Ubiquitous inactivation of TRPM4 leads to elevated blood pressure in mice

Abstract

Recently we showed that transient receptor potential TRPM4 proteins act as Ca2+‐activated nonselective cation channels in mast cells that critically limit the driving force for Ca2+ influx, release of inflammatory mediators and anaphylactic responses. In addition to mast cells we detected TRPM4 proteins in heart, aortic endothelial cells, kidney and adrenal gland from mice. Earley et al suggested that TRPM4 is expressed in vascular smooth muscle cells and it is supposed to act as a mechanosensor regulating vascular myogenic tone.Telemetric blood pressure measurements reveal that mean arterial blood pressure (MAP) is elevated in TRPM4‐/‐ mice by 11mmHg under basal conditions.
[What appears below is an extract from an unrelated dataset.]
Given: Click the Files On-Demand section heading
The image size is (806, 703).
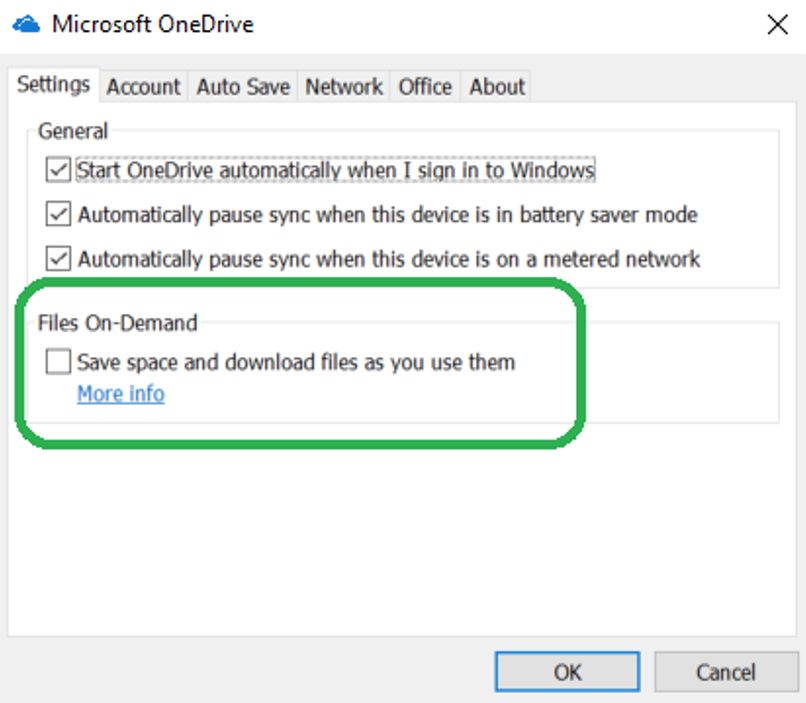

Blood pressure elevation is observed during the complete circadian period and most notable under resting conditions. Plasma aldosterone levels, renin mRNA expression in the kidney and renin plasma concentrations are not different in TRPM4‐/‐ mice and there are no differences in MAP in response to application of phenylephrine (PE), norepinephrine and L‐NAME. PE induced contraction and acetylcholine induced relaxation of aortic rings is not altered. Currently we analyse the contractility of resistance vessels with respect to smooth muscle‐dependent contraction and endothelium‐dependent relaxation. Inhibition of ganglionic transmission with hexamethonium abolishes the difference in MAP between both genotypes similarly like application of prazosin. Analysis of plasma catecholamine level revealed a significant elevation of epinephrine in TRPM4‐/‐ mice. These results suggest that an increased neurogenic tone contributes to the development of the hypertension.